原文摘录
--

MapReduce原理及编程
什么是mapreduce
map 数据映射
reduece 计算 把映射好的数据整合到一起
- MapReduce是一个分布式计算框架
它将大型数据操作作业分解为可以跨服务器集群并行执行的单个任务。 - 适用于大规模数据处理场景
每个节点处理存储在该节点的数据 - 每个job包含Map和Reduce两部分
MapReduce的设计思想
- 分而治之
简化并行计算的编程模型 - 构建抽象模型:Map和Reduce
开发人员专注于实现Mapper和Reducer函数 - 隐藏系统层细节
开发人员专注于业务逻辑实现
MapReduce特点
- 优点
- 易于编程
- 可扩展性
- 高容错性
- 高吞吐量
- 不适用领域(缺点)
- 难以实时计算
- 不适合流式计算
MapReduce编程模型

MapReduce执行过程
- 数据定义格式
map: (K1,V1) → list (K2,V2)
reduce: (K2,list(V2)) → list (K3,V3) - MapReduce执行过程
Mapper
Combiner 进行合并
Partitioner 进行重新分区
Shuffle and Sort 排序
Reducer 进行计算

Hadoop V1 MR引擎

- Job Tracker
1.运行在Namenode
2.接受客户端Job请求
3.提交给Task Tracker - Task Tracker
1.从Job Tracker接受任务请求
2.执行map、reduce等操作
3.返回心跳给Job Tracker
Hadoop V2 YARN
Hadoop2 MR在Yarn上运行流程

InputSplit(输入分片)
输入分片存储的并非数据本身,而是一个分片长度和一个记录数据的位置的数组,每个输入分片对应一个Mapper任务,所以Mapper的数量是无法指定的。

Shuffle阶段
Shuffle阶段是指数据从Map输出到Reduce输入的过程

Key&Value类型
- 必须可序列化(serializable)
作用:网络传输以及持久化存储
IntWritable、LongWriteable、FloatWritable、Text、DoubleWritable, BooleanWritable、NullWritable等 - 都继承Writable接口
并实现write()和readFields()方法 - Keys必须实现WritableComparable接口
Reduce阶段需要sort
keys需要可比较
InputFormat接口

Combiner类
Combiner相当于本地化的Reduce操作
在shuffle之前进行本地聚合
用于性能优化,可选项
输入和输出类型一致
Reducer可以被用作Combiner的条件
符合交换律和结合律
实现Combiner
job.setCombinerClass(WCReducer.class)
Partitioner类
用于在Map端对key进行分区
默认使用的是HashPartitioner
获取key的哈希值
使用key的哈希值对Reduce任务数求模
决定每条记录应该送到哪个Reducer处理
自定义Partitioner
继承抽象类Partitioner,重写getPartition方法
job.setPartitionerClass(MyPartitioner.class)

--

[数据集条目]
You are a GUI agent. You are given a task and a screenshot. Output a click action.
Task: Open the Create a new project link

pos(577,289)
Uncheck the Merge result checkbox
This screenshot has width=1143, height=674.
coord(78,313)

--

任务目标
[1] 根据这篇讲MapReduce原理的文本,Partitioner默认使用的是哪个类?
[2] 把MapReduce原理这篇文本所列出的MapReduce优点全部写出来。
[3] 请接着这篇讲MapReduce原理及编程的文本往下写,从它最后一句之后开始。

最终结果
[1] HashPartitioner

[2] 易于编程、可扩展性、高容错性、高吞吐量

[3]
OutputFormat接口

编写M/R Job(格式固定)
InputFormat
Job job = Job.getInstance(getConf(), "WordCount" );
job.setJarByClass( getClass() );
FileInputFormat.addInputPath(job, new Path(args[0]) );
job.setInputFormatClass( TextInputFormat.class );
OutputFormat
FileOutputFormat.setOutputPath( job, new Path(args[1]) );
job.setOutputFormatClass( TextOutputFormat.class );
Mapper
job.setMapperClass( WCMapper.class );
job.setMapOutputKeyClass( Text.class );
job.setMapOutputValueClass( IntWritable.class );
Reducer
job.setReducerClass( WCReducer.class );
job.setOutputKeyClass( Text.class );
job.setOutputValueClass( IntWritable.class );
使用MapReduce实现WordCount
原理图:

- 编写Java代码
Mapper
Reducer
Job - 执行M/R Job
- hadoop jar jar包名称 jar包中驱动(Driver)路径 hdfs中文件全路径 hdfs中输出结果路径.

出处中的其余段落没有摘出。